:: REQUIRED WORK ::
Please give the number of lines in the records below where the word "peak" occurs, and nothing else.

--- DATASET CONTENT ---

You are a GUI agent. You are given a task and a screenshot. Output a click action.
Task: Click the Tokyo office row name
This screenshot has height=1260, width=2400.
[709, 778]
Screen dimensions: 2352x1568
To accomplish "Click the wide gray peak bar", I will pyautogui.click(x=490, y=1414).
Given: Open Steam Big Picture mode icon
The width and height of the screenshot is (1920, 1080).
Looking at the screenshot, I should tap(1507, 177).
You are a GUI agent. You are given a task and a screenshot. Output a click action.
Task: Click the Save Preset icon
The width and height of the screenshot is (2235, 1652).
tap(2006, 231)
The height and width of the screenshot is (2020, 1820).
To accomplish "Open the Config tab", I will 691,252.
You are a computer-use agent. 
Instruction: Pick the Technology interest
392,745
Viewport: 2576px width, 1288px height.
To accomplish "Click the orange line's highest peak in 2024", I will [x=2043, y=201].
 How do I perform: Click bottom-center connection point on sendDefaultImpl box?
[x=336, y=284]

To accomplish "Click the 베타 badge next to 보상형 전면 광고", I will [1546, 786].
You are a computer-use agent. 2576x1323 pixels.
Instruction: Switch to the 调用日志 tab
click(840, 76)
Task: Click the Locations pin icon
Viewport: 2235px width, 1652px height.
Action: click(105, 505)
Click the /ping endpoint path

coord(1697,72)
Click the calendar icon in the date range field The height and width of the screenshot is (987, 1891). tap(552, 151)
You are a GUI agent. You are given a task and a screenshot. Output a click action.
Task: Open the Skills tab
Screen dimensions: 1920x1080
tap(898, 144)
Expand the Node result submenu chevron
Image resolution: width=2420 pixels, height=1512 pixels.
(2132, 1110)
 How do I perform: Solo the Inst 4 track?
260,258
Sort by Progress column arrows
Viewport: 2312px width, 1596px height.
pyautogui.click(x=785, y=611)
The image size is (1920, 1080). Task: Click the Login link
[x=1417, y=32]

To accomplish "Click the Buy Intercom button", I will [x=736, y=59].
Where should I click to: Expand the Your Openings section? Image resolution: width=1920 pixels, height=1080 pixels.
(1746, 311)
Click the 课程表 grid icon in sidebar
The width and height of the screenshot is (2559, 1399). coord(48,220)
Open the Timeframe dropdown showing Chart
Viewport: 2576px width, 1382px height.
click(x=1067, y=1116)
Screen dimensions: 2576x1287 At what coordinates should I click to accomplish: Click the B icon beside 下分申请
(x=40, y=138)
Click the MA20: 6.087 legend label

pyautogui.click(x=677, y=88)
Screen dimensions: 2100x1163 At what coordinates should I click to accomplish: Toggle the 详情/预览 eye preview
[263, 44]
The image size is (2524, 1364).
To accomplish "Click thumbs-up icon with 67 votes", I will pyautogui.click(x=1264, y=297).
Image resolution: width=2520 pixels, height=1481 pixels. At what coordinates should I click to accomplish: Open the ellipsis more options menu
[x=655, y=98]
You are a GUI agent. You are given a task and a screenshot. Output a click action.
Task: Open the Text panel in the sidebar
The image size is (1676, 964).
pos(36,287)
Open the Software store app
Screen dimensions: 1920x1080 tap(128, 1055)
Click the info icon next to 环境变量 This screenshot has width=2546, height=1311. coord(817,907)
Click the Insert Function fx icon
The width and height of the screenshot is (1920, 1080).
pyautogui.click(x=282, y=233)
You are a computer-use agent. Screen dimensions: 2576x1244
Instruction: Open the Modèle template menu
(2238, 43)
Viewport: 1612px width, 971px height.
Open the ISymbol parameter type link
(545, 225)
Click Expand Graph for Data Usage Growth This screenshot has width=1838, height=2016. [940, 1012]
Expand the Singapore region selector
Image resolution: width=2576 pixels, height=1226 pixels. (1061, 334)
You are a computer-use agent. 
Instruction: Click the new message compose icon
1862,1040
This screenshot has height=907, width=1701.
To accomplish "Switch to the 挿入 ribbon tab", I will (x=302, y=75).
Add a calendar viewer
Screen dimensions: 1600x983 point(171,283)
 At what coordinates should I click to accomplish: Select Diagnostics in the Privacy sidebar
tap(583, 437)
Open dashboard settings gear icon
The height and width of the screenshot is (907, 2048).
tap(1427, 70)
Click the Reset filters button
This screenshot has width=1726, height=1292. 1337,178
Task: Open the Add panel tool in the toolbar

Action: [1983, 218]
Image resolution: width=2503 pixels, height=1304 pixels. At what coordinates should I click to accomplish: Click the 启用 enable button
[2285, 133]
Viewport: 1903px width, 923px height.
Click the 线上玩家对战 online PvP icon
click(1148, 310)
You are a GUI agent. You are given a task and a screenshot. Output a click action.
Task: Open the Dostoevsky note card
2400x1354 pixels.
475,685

---

:: EXERCISE ANSWER ::
2